Imagine you need to execute one ore more queries on a big size table, containing the history of the sales of an e-commerce point.
If your hardware resources are limited, scanning the whole table could require several minutes, and this in turn could imply long table locks and waste of time to the users.
Since version 5.1, MySql supports partitioning, a mechanism allowing data to be divided according to access needs.

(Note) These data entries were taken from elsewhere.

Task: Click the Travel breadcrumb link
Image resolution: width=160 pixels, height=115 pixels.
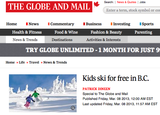Action: (x=34, y=62)
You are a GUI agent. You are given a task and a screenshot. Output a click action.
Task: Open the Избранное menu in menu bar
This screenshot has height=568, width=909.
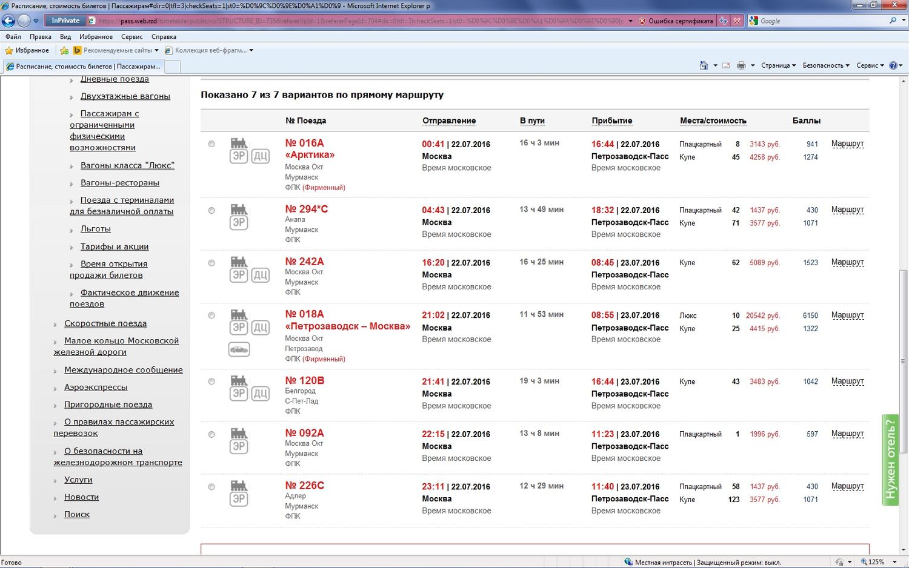(x=96, y=37)
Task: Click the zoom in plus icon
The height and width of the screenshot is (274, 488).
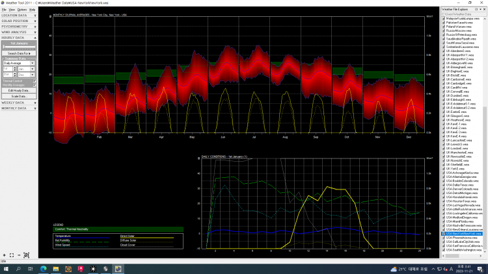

There are several partitioning types. The most popular mechanisms are:
– RANGE: rows are divided based upon a specified column range
– HASH: the column hash is calculated based upon the record position in the partition resulting from the operation
– LIST: works like RANGE but the values are not surely adjacent
The partitioning of a table works in two different manners:
– during the table creation
CREATE TABLE sales (
id int NOT NULL,
order_date DATETIME NOT NULL,
user bigint NOT NULL,
total float NOT NULL DEFAULT '0',
receipt_id bigint NULL
) ENGINE=InnoDB PARTITION BY RANGE(YEAR(order_date)) (
PARTITION p_history VALUES LESS THAN (2014),
PARTITION p_data VALUES LESS THAN MAXVALUE
);
during the modification of the table structure
ALTER TABLE sales PARTITION BY RANGE(YEAR(order_date)) (
PARTITION p_history VALUES LESS THAN (2014),
PARTITION p_data VALUES LESS THAN MAXVALUE
);
An important tool for debugging the extraction operations is the following command
EXPLAIN PARTITIONS;
The command output shows the partition used by MySql for execution of the specified query.
The partitioning is a very effective tool, but it may give no results, if you don’t choose the proper partitioning strategy: partitioning a sales table according to the creation date and then filtering data based on users, might be useless, independently on the partition criteria, or could even worst the situation.